┏━━

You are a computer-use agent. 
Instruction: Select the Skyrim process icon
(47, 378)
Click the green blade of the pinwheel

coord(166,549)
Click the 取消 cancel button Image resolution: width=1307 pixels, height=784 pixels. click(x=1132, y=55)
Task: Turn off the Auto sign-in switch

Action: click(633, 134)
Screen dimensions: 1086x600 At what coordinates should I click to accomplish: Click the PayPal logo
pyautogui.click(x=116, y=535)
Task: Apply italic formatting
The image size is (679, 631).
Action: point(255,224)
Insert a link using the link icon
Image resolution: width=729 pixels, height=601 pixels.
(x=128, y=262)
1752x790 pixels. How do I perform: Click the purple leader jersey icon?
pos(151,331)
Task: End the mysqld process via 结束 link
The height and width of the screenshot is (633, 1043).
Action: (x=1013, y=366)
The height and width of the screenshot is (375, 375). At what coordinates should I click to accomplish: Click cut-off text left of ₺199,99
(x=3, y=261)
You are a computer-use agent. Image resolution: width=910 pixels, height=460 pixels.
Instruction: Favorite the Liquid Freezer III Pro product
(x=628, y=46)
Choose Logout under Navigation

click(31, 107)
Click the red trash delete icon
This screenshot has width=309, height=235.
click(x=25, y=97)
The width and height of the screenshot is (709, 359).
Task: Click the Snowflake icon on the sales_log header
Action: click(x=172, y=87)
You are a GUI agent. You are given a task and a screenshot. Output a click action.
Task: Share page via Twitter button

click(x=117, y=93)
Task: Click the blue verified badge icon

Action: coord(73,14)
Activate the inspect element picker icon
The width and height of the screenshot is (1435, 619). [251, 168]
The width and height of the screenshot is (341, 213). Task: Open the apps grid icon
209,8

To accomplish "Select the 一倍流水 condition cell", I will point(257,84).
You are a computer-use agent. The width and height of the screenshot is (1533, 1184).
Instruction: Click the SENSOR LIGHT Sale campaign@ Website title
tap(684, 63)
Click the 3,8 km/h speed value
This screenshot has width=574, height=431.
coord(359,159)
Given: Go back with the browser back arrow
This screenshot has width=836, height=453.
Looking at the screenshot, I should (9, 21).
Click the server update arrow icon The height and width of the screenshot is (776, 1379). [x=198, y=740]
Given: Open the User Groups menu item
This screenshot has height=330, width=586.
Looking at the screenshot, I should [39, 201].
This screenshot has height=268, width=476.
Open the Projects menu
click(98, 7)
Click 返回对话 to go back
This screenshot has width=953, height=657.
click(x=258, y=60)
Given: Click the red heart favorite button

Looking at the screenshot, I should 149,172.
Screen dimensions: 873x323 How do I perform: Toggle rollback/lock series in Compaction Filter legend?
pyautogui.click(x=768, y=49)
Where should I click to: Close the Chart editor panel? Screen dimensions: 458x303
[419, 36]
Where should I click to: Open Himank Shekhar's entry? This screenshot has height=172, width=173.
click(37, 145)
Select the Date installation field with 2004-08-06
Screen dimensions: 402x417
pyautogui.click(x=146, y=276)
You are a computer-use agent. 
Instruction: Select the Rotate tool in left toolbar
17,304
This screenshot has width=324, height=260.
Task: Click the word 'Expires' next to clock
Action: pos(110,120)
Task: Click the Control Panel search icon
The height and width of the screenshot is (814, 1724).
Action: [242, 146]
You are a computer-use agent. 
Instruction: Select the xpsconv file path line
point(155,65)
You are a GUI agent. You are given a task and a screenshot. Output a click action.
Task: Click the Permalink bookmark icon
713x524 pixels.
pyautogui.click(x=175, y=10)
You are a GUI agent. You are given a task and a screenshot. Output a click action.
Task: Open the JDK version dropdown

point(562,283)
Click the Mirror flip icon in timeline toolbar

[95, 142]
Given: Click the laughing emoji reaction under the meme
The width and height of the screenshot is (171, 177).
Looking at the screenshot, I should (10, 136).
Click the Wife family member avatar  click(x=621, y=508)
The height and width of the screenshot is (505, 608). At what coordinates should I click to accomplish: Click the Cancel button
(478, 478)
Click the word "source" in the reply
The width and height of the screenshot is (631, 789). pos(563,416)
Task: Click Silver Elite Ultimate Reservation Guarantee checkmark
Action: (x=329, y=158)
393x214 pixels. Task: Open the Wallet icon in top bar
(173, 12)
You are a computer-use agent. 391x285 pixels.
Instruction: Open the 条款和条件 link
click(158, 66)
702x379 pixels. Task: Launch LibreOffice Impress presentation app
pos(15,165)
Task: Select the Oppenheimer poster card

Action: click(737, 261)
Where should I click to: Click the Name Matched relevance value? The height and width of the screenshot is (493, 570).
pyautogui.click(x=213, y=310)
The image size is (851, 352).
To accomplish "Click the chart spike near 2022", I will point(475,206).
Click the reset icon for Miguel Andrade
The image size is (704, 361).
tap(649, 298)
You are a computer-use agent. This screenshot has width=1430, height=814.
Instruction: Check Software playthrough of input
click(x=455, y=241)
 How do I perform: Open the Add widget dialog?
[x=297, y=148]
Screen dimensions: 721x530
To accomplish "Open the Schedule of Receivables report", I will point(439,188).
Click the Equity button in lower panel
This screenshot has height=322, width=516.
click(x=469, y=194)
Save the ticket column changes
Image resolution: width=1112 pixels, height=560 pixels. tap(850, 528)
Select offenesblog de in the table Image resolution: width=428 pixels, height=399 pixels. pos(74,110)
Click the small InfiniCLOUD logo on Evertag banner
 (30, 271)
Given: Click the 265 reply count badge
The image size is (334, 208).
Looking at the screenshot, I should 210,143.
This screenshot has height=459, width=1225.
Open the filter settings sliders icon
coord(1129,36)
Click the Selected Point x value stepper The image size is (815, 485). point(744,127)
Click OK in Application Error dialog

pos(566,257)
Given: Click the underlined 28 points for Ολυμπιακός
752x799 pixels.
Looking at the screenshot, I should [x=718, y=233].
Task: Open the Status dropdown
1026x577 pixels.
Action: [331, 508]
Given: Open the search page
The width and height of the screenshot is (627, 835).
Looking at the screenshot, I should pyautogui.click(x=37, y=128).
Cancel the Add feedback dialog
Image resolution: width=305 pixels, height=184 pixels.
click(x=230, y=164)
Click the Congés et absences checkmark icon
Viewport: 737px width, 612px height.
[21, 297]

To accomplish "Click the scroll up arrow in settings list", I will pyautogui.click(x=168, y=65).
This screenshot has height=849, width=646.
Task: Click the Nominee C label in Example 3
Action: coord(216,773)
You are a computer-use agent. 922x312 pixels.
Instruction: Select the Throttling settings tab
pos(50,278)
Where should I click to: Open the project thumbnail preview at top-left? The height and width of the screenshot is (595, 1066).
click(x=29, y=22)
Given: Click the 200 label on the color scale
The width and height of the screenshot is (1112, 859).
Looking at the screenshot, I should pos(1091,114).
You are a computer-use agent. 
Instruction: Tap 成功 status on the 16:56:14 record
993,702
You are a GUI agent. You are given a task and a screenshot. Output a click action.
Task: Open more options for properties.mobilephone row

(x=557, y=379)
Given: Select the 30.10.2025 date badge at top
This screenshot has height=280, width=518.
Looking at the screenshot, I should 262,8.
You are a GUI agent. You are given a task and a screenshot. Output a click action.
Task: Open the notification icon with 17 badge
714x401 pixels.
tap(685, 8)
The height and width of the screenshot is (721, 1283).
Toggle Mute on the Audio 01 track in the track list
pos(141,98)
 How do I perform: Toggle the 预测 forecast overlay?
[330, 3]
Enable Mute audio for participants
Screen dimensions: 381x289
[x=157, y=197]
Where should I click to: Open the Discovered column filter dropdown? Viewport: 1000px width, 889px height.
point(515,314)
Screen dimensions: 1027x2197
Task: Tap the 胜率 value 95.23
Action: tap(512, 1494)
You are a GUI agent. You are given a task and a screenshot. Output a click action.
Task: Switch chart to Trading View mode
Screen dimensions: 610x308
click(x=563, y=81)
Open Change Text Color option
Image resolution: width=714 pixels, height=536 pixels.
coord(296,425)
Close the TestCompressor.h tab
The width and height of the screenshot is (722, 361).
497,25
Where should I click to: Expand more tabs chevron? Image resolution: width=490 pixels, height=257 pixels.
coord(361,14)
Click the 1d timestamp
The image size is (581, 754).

┗━━

» EXERCISE BRIEF
Wherever a line above contains the string "search", copy that line.

» EXERCISE ANSWER
Task: Click the Control Panel search icon
Given: Open the search page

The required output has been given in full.